Indeed, in vitro susceptibility testing does not predict a treatment failure in all cases evaluated. In our group treated with standard therapy, the eradication rate was actually superior to the one that could be predicted on the basis of susceptibility test. This may be due to the presence in vivo of an active metabolite of clarithromycin and tinidazole with additive or synergistic properties when combined with the parent compound.15–17
The use of a personalized therapy prescribed on the basis of the results of susceptibility testing allowed us to reduce treatment failure to 0% of cases, except in patients with H. pylori resistant to both antibiotics. This suggests once more that antibiotic resistance is the main cause of treatment failure, whilst features due to the infection seem less implicated.
Several authors have emphasized the importance of the use of the routine pre-treatment susceptibility testing in the treatment of H. pylori infection. Indeed, most of the studies performed on this topic analysed the role of culture and susceptibility testing of H. pylori strain only after eradication failure with the classic triple therapy or after a failed second attempt to select a third-line treatment.14, 18, 19 In a recent meta-analytical approach, Dore et al. identified 49 clinical treatment trials that provided results in relation to H. pylori susceptibility to clarithromycin and metronidazole.10 In all studies examined, a standard therapy was used and the results of pre-therapy antibiotic susceptibility testing was utilized only to analyse treatment failure. Recently, Breuer & Graham described a decision analysis model which compares the outcome for treatment of H. pylori-positive ulcer patients for two different strategies: one with routine pre-treatment susceptibility testing and the other without antibiotic susceptibility testing.20 Their decision model reports similar cure rates, that is between 95% and 99%, for both strategies. Our prospective study shows a 17% difference in eradication rate, regardless of whether or not a personalized therapy is used, and emphasizes the importance of the susceptibility testing in the treatment of H. pylori infection, questioning the usefulness of the decision model presented by the above cited authors.

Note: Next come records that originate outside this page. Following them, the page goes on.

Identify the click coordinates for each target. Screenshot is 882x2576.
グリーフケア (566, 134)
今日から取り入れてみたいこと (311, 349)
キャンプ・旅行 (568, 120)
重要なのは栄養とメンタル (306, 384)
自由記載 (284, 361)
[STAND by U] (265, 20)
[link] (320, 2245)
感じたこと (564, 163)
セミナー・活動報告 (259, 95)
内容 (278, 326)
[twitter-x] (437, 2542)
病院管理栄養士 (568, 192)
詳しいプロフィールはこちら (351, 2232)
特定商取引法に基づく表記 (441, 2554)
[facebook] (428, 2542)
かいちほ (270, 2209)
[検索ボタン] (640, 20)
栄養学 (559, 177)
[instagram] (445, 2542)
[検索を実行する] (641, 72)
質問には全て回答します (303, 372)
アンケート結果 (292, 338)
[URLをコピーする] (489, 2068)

In our cases with primary resistance to both clarithromycin and tinidazole, standard therapy failed to eradicate, whilst personalized therapy was successful in one case out of two. So far, in cases with combined resistance to antibiotics, several eradication regimens have been proposed empirically, with a successful treatment rate from 60% to 70%.21 These data suggest that new drugs should be tested in vitro to improve eradication rates in these specific cases.
Susceptibility testing has been performed in our study on cultures of gastric biopsies taken during upper gastrointestinal endoscopy; this is therefore mandatory when such a test is proposed. However, a routine use of endoscopy is not feasible since it is expensive and not well-tolerated by all patients. Other less invasive and less expensive methods need to be found for collecting specimens of H. pylori before this schedule is proposed for general application.22
In conclusion, this study shows that H. pylori eradication may be significantly improved when antibiotic therapy is proposed on the basis of the results of in vitro susceptibility testing.
We are grateful to Abbott Laboratories, North Chicago, IL, for donating the clarithromycin powder.